VMware Cloud on AWS – TMCHAM – Part 7 – Elastic DRS and Host Failure Remediation

In this edition of Things My Customers Have Asked Me (TMCHAM), I’m going to delve into some questions around managing host additions and failures on the VMware-managed VMware Cloud on AWS platform.

Elastic DRS

One of the questions I frequently get asked by customers is what happens when you reach a certain capacity in your VMware Cloud on AWS cluster? The good news is we have a feature called Elastic DRS that can take care of that for you. Elastic DRS is a little different to what you might know as the vSphere Distributed Resource Scheduler (DRS). Elastic DRS operates at a host level and takes care of capacity constraints in your VMC environment. The idea is that, when your cluster reaches a certain resource threshold (be it storage, vCPU, or RAM), Elastic DRS takes care of adding in additional host resources as required. 
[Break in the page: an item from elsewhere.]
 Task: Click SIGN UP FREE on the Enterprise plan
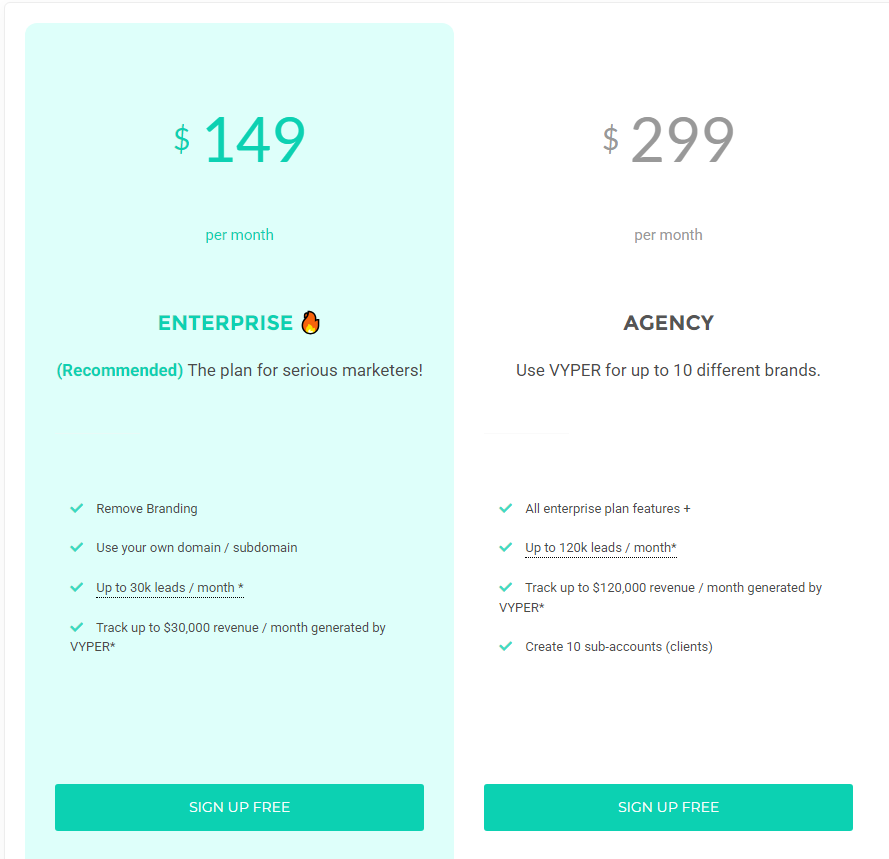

The algorithm runs every 5 minutes and uses the following parameters:

  • Minimum and maximum number of hosts the algorithm should scale up or down to.
  • Thresholds for CPU, memory and storage utilisation such that host allocation is optimized for cost or performance.
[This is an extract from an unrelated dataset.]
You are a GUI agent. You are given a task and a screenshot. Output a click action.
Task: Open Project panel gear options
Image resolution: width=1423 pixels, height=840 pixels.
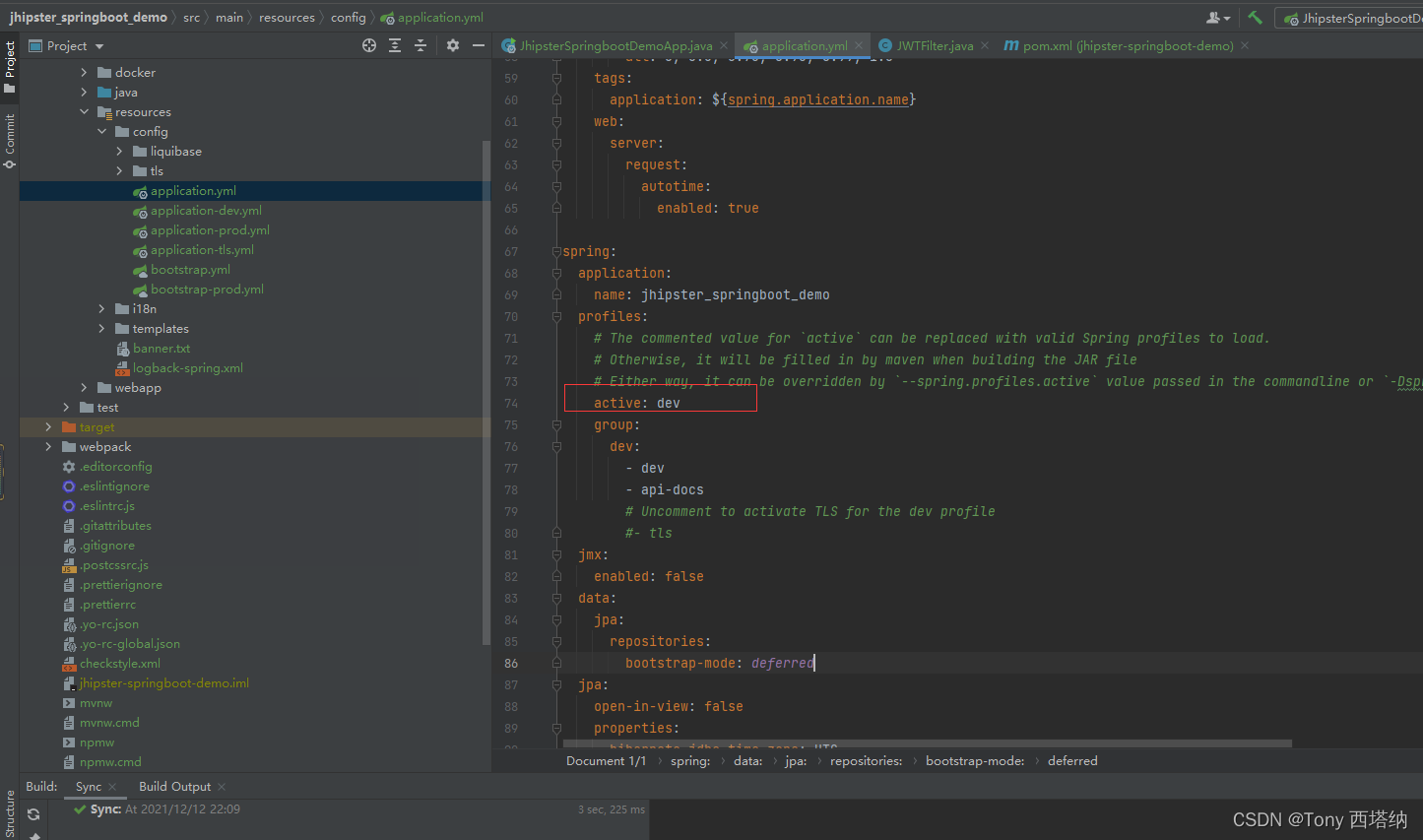[x=453, y=45]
Note also that your cluster may scale back in, assuming the resources stay consistently below the threshold for a number of iterations.

Settings

There are a few different options for Elastic DRS, with the default being the “Elastic DRS Baseline Policy”. With this policy, a host is automatically added when there’s less than 20% free vSAN storage. Note that this doesn’t apply to single-node SDDC configurations, and only the baseline policy is available with 2-node configurations. Beyond those limitations, though, there are a number of other configurations available and these are outlined here. The neat thing is that there’s some amount of flexibility in how you have your SDDC automatically managed, with options for best performance, lowest cost, or rapid scale-out also available.

Can I Turn It Off?

No, but you can fiddle with the settings from your VMC cloud console.

Other Questions

What happens if I’m adding a host manually? The Elastic DRS recommendations are ignored. Same goes with planned maintenance or SDDC maintenance, where the support team may be adding in an additional host. But what if you’ve lost a host? The auto-remediation process kicks in and the Elastic DRS recommendations are ignored while the failed host is being replaced. You can read more about that process here.

 

Thoughts

One of the things I like about the VMware Cloud on AWS approach is that VMware has looked into a number of common scenarios that occur in the wild (hosts running out of capacity, for example) and built some automation on top of an already streamlined SDDC stack. Elastic DRS and the Auto-Scaler features seem like minor things, but when you’re managing an SDDC of any significant scale, it’s nice to have the little things taken care of.